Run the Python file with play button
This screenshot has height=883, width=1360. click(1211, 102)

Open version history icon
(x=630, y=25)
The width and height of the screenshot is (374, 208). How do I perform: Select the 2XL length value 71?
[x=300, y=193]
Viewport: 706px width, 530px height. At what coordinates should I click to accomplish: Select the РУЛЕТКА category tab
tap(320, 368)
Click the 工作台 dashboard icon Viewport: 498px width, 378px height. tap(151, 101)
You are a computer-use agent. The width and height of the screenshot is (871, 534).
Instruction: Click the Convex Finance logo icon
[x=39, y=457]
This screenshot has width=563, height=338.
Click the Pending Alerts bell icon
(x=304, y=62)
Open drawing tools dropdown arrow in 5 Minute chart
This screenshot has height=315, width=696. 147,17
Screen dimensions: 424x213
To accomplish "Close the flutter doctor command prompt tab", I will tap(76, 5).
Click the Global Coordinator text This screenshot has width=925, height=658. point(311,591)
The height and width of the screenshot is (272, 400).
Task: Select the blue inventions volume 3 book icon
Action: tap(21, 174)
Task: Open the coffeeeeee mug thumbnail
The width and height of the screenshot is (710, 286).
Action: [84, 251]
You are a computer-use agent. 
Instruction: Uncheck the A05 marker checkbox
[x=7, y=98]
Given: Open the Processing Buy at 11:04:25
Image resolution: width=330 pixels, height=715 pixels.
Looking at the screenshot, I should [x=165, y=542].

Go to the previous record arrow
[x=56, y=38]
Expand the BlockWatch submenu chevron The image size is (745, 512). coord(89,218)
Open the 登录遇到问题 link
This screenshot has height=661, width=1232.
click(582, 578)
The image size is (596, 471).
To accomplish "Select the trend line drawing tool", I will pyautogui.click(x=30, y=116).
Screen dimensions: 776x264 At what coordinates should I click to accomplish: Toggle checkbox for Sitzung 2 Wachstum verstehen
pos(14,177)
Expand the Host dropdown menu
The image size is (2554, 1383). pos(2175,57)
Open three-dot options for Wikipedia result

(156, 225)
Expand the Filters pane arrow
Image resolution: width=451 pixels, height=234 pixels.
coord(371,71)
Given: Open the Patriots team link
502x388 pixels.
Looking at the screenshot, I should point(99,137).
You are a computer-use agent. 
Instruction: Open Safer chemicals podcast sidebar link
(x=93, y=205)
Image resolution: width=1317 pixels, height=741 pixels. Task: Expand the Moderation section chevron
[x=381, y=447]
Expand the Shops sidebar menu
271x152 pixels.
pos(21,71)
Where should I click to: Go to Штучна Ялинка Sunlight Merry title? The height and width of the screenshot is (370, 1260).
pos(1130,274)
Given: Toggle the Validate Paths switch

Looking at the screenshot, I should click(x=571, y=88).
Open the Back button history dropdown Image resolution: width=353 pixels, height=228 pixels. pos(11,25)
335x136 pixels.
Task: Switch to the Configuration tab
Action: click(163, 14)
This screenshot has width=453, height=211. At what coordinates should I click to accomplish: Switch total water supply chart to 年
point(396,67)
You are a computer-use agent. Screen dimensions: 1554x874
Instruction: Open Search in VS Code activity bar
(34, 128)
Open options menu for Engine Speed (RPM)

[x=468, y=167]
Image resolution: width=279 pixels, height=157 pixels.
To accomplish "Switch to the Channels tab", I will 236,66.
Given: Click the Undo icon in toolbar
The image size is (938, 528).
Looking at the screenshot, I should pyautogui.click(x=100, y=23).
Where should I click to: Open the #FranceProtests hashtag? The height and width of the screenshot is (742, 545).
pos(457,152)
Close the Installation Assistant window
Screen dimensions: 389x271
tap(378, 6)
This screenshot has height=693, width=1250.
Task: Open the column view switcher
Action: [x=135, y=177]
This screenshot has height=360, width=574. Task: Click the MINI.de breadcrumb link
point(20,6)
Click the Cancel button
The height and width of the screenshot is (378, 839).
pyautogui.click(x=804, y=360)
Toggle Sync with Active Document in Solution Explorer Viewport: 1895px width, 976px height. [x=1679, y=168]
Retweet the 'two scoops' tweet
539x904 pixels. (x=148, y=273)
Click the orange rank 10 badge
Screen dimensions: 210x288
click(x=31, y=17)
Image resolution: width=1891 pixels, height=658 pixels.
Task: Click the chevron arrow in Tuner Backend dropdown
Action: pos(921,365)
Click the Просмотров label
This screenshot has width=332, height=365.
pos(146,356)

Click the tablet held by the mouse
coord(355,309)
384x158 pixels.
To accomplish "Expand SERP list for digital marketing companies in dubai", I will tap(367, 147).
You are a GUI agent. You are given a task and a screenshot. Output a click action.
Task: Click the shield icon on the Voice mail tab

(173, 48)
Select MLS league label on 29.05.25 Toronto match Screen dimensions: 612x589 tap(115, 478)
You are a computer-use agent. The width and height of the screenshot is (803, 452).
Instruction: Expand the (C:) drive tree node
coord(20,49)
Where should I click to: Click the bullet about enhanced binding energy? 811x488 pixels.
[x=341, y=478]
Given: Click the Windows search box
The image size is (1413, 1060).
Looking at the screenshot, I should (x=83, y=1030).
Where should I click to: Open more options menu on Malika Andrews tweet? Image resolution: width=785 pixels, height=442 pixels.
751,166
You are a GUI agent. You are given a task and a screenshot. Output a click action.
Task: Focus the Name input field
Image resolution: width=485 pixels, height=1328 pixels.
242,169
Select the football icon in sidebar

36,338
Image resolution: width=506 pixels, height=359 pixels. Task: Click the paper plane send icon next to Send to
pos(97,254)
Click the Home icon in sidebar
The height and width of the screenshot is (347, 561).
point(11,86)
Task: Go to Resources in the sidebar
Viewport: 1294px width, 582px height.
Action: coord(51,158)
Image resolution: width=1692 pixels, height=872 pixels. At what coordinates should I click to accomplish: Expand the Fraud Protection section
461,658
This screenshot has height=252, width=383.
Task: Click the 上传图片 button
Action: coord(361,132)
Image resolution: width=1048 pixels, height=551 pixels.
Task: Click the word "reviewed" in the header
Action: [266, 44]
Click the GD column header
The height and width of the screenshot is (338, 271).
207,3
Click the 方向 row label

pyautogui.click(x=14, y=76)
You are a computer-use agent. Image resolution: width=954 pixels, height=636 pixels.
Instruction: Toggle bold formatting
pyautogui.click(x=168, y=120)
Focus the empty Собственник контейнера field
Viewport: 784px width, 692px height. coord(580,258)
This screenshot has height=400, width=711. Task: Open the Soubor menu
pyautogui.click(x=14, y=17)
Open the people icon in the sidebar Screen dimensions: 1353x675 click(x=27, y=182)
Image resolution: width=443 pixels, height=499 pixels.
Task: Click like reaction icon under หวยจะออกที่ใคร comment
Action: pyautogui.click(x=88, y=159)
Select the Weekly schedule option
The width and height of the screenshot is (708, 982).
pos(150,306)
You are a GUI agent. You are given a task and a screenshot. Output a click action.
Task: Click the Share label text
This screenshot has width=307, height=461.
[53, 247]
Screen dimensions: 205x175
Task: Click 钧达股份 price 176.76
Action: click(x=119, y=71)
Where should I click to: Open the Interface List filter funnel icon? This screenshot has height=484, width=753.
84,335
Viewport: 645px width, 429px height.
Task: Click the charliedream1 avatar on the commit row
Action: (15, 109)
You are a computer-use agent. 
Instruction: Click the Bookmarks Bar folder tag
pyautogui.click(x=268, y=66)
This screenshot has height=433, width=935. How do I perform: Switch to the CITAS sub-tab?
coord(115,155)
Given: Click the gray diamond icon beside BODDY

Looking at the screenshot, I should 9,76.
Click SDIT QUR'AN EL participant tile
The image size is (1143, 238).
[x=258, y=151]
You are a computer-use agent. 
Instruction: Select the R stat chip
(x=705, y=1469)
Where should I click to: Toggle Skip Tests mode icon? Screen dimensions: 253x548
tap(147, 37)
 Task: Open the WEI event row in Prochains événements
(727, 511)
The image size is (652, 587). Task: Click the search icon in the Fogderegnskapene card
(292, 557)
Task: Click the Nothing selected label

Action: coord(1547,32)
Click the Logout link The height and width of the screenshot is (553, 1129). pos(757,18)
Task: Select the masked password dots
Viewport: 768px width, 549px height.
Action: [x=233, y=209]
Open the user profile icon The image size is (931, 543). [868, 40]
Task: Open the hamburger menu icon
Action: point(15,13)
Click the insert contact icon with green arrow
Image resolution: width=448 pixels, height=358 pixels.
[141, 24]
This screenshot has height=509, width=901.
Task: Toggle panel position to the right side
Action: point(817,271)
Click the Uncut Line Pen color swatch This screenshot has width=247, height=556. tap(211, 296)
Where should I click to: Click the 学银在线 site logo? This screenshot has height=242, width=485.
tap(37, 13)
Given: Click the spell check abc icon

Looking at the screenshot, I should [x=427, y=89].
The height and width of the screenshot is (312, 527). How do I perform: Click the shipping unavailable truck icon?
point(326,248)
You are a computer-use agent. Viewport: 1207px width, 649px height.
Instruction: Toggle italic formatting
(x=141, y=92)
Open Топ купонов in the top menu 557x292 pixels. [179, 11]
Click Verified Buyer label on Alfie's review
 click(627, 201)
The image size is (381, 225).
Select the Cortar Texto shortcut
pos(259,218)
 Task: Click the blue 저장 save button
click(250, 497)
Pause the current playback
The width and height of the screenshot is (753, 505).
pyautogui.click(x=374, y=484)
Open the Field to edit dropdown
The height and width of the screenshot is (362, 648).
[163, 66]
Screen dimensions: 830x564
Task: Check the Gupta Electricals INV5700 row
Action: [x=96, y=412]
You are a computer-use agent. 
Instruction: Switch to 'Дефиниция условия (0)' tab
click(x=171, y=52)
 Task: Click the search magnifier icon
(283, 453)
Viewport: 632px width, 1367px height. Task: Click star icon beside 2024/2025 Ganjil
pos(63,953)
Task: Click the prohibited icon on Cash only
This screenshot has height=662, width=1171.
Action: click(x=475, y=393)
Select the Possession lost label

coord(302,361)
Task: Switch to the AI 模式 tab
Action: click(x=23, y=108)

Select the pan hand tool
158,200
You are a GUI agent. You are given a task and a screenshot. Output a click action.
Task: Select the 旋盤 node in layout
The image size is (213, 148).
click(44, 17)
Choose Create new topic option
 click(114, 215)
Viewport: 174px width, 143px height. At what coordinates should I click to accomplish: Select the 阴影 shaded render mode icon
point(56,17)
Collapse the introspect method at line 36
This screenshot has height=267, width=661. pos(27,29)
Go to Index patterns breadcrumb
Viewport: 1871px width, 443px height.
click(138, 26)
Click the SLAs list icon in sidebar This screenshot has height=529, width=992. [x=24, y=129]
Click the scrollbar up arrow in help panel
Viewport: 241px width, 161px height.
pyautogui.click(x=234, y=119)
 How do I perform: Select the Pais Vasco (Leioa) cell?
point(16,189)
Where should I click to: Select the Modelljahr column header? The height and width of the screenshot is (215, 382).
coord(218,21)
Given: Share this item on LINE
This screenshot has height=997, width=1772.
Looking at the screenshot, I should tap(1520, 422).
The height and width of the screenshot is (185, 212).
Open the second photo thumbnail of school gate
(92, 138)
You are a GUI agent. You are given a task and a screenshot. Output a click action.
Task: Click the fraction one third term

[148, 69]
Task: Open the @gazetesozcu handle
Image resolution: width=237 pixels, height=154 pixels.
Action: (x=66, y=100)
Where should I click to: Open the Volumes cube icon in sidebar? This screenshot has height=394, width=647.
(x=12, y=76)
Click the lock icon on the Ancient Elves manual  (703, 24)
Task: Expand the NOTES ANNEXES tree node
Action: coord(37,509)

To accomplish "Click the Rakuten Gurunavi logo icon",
┄┄┄┄┄┄┄┄┄┄
● **GIVEN TASK**: Reproduce the records verbatim from their beginning through the line containing "(x=304, y=62)", inclusive of both ends.

● **THE REPLY**:
Run the Python file with play button
This screenshot has height=883, width=1360. click(1211, 102)

Open version history icon
(x=630, y=25)
The width and height of the screenshot is (374, 208). How do I perform: Select the 2XL length value 71?
[x=300, y=193]
Viewport: 706px width, 530px height. At what coordinates should I click to accomplish: Select the РУЛЕТКА category tab
tap(320, 368)
Click the 工作台 dashboard icon Viewport: 498px width, 378px height. tap(151, 101)
You are a computer-use agent. The width and height of the screenshot is (871, 534).
Instruction: Click the Convex Finance logo icon
[x=39, y=457]
This screenshot has width=563, height=338.
Click the Pending Alerts bell icon
(x=304, y=62)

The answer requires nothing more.